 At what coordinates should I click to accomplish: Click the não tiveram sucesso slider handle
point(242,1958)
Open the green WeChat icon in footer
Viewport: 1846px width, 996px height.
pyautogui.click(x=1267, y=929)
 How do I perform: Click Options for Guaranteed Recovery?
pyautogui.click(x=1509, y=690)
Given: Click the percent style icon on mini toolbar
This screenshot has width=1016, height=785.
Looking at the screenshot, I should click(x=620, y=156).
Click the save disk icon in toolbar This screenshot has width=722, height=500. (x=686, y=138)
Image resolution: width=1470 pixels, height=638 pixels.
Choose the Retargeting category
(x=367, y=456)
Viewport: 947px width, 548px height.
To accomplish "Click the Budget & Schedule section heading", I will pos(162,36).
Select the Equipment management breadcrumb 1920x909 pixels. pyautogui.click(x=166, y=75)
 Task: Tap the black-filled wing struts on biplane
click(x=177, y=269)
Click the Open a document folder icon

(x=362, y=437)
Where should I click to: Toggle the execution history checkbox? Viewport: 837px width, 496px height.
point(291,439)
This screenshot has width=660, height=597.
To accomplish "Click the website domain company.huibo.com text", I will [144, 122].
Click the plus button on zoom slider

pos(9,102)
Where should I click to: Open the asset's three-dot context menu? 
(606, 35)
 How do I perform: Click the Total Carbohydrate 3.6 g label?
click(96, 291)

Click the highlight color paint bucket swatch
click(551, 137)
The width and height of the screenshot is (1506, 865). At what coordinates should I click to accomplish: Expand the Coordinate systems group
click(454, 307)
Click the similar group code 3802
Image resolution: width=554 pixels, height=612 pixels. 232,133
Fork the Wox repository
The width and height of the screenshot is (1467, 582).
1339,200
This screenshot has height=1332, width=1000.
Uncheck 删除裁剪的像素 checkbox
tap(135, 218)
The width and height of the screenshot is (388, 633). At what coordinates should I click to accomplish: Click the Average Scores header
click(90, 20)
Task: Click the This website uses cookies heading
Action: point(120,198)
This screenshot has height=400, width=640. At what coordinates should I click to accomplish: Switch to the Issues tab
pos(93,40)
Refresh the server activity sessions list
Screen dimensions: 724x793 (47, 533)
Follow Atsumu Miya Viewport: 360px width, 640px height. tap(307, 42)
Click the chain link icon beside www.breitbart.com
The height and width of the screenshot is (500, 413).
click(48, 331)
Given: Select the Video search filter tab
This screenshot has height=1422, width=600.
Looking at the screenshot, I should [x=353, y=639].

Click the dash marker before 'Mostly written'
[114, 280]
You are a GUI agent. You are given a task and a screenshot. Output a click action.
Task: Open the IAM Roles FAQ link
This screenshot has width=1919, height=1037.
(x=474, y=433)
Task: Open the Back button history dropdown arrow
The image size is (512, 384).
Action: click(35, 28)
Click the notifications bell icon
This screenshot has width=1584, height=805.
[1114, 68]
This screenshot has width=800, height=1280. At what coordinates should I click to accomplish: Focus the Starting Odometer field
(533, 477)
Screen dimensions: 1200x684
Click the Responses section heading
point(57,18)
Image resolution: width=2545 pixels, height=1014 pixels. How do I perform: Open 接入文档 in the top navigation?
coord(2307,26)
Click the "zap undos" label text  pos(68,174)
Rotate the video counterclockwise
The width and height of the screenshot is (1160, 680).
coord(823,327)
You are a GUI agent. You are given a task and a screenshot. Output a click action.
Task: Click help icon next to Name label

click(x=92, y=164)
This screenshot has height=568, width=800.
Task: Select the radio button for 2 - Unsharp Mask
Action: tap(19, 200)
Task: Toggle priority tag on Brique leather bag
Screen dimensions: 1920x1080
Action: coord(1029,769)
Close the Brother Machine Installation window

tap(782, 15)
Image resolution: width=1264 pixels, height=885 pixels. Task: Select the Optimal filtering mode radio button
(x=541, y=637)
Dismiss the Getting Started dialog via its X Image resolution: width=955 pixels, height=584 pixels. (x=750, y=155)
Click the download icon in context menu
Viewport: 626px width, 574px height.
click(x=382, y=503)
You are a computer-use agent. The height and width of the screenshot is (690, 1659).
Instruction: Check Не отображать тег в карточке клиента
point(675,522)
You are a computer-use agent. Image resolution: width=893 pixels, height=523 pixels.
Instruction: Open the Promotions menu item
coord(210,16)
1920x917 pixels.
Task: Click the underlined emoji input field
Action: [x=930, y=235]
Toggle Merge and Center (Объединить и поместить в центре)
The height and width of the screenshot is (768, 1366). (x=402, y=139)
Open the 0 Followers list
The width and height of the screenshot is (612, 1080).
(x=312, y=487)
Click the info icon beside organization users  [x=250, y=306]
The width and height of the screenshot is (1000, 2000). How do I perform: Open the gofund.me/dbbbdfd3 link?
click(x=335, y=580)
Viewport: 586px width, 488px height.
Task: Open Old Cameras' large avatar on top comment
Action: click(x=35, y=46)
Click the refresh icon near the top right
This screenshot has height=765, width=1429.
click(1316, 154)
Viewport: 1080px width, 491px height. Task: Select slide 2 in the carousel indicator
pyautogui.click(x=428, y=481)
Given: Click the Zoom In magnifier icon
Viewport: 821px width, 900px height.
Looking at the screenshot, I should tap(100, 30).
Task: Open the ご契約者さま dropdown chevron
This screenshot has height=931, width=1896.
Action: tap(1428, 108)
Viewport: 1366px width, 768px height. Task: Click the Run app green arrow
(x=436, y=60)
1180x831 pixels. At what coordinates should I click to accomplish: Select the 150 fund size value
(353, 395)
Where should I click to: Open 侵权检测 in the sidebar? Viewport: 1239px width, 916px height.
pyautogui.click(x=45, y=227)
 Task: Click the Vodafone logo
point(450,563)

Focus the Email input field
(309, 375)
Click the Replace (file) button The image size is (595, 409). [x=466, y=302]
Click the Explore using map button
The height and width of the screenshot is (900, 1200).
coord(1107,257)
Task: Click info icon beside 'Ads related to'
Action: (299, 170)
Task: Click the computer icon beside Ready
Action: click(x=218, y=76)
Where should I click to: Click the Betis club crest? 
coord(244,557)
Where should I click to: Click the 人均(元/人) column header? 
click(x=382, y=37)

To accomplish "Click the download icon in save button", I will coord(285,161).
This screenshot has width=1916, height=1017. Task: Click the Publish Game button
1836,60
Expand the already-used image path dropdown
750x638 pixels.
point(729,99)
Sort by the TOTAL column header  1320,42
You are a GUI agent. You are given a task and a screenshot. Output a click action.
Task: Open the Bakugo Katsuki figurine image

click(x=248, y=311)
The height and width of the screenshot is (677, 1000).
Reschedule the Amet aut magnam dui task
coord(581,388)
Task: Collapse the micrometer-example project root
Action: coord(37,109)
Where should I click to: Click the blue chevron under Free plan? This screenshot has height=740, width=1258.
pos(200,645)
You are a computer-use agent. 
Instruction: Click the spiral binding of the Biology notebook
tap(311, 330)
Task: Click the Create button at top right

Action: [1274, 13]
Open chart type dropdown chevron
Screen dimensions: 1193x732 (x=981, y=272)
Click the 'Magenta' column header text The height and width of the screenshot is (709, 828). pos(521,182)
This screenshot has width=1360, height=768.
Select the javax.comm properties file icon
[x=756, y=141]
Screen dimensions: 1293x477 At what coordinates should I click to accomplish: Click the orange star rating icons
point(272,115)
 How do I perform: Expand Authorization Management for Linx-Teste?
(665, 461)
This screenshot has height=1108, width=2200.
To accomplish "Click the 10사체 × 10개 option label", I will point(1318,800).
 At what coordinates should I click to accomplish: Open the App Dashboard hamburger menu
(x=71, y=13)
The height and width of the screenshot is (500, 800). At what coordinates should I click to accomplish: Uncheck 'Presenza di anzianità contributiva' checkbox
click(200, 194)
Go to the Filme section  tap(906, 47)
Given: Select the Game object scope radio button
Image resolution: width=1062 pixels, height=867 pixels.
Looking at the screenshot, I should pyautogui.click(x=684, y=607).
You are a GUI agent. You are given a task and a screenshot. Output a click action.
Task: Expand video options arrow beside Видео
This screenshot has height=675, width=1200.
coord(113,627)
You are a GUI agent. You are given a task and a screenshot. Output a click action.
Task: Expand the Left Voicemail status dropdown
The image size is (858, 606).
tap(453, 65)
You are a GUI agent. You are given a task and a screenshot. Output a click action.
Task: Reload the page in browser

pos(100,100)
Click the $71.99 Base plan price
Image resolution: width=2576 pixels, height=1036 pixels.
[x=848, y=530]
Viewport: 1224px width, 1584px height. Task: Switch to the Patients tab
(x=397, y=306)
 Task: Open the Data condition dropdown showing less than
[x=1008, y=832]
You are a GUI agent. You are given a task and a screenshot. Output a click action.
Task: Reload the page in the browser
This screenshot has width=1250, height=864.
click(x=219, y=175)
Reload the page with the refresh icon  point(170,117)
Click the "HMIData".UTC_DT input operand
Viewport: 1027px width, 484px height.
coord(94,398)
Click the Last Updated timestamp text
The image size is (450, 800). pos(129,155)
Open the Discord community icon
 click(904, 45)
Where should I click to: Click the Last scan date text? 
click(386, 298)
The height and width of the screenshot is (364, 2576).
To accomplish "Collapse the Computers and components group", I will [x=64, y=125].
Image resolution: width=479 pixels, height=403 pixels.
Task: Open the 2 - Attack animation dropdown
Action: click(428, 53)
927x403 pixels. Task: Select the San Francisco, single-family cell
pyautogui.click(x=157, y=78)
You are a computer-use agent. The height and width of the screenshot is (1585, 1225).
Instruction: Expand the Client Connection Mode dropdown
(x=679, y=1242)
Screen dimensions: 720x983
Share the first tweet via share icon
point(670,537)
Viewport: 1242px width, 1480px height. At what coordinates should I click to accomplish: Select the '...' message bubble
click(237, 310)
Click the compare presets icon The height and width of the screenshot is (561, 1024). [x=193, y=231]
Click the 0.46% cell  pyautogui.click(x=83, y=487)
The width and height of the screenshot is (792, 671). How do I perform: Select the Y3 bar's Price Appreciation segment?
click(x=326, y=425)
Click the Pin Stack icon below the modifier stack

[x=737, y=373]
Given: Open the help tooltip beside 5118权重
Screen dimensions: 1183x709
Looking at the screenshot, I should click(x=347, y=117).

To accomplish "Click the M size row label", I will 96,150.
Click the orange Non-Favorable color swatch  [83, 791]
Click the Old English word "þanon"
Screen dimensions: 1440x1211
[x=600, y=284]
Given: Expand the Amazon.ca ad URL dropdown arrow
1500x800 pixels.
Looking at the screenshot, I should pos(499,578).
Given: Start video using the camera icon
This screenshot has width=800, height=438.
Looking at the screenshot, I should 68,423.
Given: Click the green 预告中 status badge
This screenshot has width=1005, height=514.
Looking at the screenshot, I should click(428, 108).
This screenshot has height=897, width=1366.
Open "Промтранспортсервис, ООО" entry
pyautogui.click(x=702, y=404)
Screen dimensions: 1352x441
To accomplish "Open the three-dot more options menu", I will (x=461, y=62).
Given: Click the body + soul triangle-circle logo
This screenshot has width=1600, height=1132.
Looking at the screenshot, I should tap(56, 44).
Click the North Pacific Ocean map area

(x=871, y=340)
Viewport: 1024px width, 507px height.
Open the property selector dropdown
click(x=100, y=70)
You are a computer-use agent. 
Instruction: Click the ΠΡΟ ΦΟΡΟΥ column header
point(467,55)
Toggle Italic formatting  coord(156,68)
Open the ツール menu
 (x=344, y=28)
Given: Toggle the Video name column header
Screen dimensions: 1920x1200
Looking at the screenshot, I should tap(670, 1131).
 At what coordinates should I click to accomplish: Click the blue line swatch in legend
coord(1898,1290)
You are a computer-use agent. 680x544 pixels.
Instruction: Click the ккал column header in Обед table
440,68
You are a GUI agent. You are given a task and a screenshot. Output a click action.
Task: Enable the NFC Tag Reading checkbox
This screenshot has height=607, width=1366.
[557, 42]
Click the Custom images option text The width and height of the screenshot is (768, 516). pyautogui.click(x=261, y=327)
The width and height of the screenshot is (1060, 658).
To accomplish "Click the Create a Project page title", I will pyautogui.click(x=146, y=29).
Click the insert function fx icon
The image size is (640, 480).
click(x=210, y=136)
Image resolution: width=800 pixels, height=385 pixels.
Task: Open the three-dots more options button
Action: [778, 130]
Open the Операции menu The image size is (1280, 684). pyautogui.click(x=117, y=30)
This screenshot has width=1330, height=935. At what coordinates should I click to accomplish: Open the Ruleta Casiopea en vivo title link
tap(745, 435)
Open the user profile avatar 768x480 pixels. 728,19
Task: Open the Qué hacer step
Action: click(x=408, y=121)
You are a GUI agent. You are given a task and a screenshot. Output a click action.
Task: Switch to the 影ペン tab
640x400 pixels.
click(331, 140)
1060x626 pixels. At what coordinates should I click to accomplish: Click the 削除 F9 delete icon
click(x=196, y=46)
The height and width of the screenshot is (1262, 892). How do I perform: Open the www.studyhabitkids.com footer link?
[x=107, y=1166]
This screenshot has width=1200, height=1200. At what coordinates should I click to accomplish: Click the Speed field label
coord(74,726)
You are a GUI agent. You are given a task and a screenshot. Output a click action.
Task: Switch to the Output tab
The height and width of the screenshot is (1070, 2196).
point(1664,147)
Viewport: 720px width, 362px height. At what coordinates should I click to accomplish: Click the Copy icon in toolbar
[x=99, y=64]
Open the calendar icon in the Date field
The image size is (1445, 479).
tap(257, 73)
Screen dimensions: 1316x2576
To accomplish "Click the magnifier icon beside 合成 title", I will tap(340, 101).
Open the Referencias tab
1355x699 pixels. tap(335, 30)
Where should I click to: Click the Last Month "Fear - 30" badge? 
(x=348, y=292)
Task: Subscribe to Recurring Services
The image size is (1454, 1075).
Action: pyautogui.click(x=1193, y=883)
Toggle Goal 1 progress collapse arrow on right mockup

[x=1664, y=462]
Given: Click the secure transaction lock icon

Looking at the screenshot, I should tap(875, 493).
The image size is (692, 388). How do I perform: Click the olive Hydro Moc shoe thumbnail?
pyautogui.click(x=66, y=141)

--------------------------------------------------

Instructions to follow:
Which lines above contain the word "magnifier"? Copy each one.

Exercise output:
Given: Click the Zoom In magnifier icon
To accomplish "Click the magnifier icon beside 合成 title", I will tap(340, 101).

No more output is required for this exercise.